Title :
Dependable performance analysis for fuzzy clustering of web usage data
Author :
Ketata, Amir ; Mudur, Sudhir ; Shiri, Nematollaah
fDate :
March 30 2009-April 2 2009
Abstract :
Fuzzy clustering is a popular method for modeling web usage data, and a number of techniques have been proposed. Performance of such techniques has been demonstrated through experiments using datasets which are often limited in the size and/or variety. This is mainly due to the difficulty in acquiring large real data, and also to the huge amount of time and effort required in performing experiments. We investigate ways to ensure dependability of such results and their analyses. For this we consider three issues. First we need to ensure that the clustering quality indices used for comparing different techniques are not biased towards any parameter specific to any of them. Second, more ground truth is provided by measuring the quality through an application of the usage model than through the clustering quality index alone. Third, given the limited data sets and experiments, use of statistical significance testing can provide more confidence in that the results obtained are not by mere chance.

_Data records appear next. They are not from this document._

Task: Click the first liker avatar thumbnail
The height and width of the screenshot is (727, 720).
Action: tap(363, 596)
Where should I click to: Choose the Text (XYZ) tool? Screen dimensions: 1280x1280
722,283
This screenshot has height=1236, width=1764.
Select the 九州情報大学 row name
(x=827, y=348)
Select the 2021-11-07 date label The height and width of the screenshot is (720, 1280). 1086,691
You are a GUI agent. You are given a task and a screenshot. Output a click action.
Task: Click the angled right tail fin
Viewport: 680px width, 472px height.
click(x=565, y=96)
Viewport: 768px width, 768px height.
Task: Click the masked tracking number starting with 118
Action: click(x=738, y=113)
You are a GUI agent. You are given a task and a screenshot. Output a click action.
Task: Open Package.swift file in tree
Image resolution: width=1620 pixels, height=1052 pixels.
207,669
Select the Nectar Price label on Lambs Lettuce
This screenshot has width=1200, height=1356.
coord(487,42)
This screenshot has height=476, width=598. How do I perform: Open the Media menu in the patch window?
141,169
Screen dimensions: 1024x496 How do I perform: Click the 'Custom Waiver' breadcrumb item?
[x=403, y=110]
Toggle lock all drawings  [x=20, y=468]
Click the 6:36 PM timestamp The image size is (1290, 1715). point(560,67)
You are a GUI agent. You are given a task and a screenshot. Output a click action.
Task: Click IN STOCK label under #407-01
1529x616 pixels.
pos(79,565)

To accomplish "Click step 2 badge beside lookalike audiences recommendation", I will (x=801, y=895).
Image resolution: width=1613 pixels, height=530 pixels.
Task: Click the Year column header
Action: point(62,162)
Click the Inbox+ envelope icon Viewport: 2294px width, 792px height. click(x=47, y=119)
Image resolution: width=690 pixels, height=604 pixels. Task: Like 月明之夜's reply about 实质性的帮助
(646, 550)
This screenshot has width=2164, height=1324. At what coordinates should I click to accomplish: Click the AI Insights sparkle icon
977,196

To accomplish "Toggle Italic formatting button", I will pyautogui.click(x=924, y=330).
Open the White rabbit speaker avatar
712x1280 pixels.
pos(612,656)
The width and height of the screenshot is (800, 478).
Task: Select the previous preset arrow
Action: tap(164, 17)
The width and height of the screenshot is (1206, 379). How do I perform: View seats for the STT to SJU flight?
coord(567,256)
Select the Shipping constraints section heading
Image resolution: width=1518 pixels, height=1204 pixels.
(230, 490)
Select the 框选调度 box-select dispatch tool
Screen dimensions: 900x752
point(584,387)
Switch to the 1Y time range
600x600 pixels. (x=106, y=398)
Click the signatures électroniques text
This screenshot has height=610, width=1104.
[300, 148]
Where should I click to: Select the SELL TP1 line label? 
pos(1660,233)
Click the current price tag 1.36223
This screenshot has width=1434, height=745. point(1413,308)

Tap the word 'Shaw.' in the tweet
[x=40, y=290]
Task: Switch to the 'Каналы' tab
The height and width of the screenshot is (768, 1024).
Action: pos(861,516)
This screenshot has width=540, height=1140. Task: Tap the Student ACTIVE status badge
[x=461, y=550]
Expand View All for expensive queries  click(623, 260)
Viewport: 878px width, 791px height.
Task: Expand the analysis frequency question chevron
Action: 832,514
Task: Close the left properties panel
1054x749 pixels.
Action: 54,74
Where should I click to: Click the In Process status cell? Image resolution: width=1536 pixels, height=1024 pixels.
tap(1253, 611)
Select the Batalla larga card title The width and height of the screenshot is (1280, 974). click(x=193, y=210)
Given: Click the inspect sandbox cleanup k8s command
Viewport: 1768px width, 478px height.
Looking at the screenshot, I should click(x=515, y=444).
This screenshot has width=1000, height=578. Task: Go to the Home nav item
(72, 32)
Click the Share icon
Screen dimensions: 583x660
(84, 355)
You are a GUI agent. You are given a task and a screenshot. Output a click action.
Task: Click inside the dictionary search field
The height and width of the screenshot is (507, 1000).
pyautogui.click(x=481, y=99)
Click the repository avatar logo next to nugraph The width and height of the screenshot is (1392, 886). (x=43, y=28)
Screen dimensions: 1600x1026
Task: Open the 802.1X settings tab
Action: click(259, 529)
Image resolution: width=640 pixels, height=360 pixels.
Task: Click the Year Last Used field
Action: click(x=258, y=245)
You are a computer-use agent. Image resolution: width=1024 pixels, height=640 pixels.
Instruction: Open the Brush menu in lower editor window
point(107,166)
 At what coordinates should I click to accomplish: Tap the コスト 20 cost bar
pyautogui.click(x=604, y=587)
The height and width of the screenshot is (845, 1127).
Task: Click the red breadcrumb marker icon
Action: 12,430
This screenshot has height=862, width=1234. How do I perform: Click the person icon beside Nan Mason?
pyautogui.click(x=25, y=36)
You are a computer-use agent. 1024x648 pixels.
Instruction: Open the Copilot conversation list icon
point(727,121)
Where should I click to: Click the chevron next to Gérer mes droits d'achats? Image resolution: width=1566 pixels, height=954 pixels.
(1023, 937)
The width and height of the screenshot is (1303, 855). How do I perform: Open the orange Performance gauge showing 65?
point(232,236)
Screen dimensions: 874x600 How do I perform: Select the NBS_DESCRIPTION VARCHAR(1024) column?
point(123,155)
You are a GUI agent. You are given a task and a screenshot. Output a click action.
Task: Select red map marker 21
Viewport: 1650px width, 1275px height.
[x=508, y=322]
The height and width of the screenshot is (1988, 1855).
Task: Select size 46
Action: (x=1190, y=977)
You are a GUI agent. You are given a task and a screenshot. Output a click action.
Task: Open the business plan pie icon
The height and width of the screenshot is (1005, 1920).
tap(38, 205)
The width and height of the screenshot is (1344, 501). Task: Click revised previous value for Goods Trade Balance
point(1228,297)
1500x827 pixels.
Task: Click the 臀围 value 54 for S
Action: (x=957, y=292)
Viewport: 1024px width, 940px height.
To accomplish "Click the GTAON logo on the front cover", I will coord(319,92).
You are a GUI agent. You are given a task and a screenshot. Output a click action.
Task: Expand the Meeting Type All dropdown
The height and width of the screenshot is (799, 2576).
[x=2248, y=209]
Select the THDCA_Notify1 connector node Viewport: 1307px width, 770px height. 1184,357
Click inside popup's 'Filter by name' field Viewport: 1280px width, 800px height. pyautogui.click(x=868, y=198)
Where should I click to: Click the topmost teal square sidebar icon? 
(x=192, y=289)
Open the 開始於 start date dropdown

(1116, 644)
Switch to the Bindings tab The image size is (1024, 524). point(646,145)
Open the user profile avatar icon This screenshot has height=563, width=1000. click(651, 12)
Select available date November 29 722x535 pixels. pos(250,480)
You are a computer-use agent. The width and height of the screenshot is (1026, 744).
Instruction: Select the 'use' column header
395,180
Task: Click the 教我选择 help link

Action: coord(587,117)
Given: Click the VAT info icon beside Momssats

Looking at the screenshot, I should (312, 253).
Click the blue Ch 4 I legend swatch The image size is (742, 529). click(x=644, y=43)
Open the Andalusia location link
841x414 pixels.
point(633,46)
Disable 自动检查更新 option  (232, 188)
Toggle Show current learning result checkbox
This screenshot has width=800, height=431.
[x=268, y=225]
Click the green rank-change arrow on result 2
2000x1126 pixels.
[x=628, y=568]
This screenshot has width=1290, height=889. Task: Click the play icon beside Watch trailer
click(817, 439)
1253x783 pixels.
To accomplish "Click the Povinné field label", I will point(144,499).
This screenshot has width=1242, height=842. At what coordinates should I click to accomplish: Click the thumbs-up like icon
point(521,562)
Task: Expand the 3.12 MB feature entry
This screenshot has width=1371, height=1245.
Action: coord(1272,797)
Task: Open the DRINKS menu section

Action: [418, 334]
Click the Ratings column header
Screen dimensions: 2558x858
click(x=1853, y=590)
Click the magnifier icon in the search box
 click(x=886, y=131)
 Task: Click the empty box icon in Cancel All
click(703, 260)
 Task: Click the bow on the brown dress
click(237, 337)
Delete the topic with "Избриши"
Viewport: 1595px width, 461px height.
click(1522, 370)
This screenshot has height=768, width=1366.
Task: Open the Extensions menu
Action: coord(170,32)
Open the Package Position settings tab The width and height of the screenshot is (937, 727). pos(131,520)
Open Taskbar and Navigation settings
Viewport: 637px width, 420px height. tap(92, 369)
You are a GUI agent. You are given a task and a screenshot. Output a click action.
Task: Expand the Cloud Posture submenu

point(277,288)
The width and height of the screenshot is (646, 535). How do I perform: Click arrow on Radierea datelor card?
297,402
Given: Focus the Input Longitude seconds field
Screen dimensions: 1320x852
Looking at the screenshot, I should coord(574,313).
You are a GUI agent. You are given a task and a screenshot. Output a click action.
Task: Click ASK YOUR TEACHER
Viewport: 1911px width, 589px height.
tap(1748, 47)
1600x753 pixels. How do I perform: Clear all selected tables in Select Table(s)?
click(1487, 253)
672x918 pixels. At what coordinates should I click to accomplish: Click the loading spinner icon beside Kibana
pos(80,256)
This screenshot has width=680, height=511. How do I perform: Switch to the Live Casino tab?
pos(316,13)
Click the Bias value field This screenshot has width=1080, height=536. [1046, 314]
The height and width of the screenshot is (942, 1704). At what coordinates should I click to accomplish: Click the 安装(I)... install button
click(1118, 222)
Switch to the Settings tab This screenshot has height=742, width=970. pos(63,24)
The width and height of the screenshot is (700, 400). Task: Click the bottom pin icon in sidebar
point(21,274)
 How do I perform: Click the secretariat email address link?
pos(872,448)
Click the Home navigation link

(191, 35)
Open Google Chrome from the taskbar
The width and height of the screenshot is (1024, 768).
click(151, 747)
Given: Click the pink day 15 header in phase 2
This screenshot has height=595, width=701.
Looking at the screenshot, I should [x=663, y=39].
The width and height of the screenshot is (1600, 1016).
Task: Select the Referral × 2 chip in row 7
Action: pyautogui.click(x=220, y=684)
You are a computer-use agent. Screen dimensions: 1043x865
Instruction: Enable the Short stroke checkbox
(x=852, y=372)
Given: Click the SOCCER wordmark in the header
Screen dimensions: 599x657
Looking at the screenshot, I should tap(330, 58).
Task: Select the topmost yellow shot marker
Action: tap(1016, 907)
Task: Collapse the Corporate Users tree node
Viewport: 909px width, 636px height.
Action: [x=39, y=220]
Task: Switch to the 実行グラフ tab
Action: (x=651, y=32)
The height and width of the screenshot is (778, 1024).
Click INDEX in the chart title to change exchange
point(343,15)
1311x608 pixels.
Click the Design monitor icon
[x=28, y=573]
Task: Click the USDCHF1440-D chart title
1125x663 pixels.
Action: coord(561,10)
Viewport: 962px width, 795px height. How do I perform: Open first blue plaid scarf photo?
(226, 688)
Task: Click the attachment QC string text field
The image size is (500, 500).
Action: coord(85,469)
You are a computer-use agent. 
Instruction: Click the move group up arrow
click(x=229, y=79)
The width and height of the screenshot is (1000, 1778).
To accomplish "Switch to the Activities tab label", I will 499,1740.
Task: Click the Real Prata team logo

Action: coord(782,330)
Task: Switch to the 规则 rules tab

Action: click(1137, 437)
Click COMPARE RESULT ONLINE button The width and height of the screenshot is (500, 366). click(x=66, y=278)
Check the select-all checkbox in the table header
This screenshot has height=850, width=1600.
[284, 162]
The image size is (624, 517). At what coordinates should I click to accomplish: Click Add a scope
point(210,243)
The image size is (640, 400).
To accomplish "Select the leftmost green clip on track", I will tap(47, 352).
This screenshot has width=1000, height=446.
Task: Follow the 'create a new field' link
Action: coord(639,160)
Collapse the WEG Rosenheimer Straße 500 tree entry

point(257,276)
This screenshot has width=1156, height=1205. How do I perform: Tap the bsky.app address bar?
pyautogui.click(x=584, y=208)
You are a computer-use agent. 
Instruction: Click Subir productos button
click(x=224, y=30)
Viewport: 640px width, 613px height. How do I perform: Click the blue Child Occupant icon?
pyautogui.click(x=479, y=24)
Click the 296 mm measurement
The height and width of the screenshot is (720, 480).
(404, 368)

We present our approach for dependable performance analysis using some well-known fuzzy clustering techniques along with prediction quality used as the application specific metric.
Keywords :
Internet; data mining; fuzzy set theory; pattern clustering; Web usage data; dependable performance analysis; fuzzy clustering; prediction quality; Algorithm design and analysis; Clustering algorithms; Fuzzy sets; Performance analysis; Predictive models; Recommender systems; Testing; Web mining;
Conference_Titel :
Computational Intelligence and Data Mining, 2009. CIDM '09. IEEE Symposium on
Conference_Location :
Nashville, TN
Print_ISBN :
978-1-4244-2765-9
DOI :
10.1109/CIDM.2009.4938660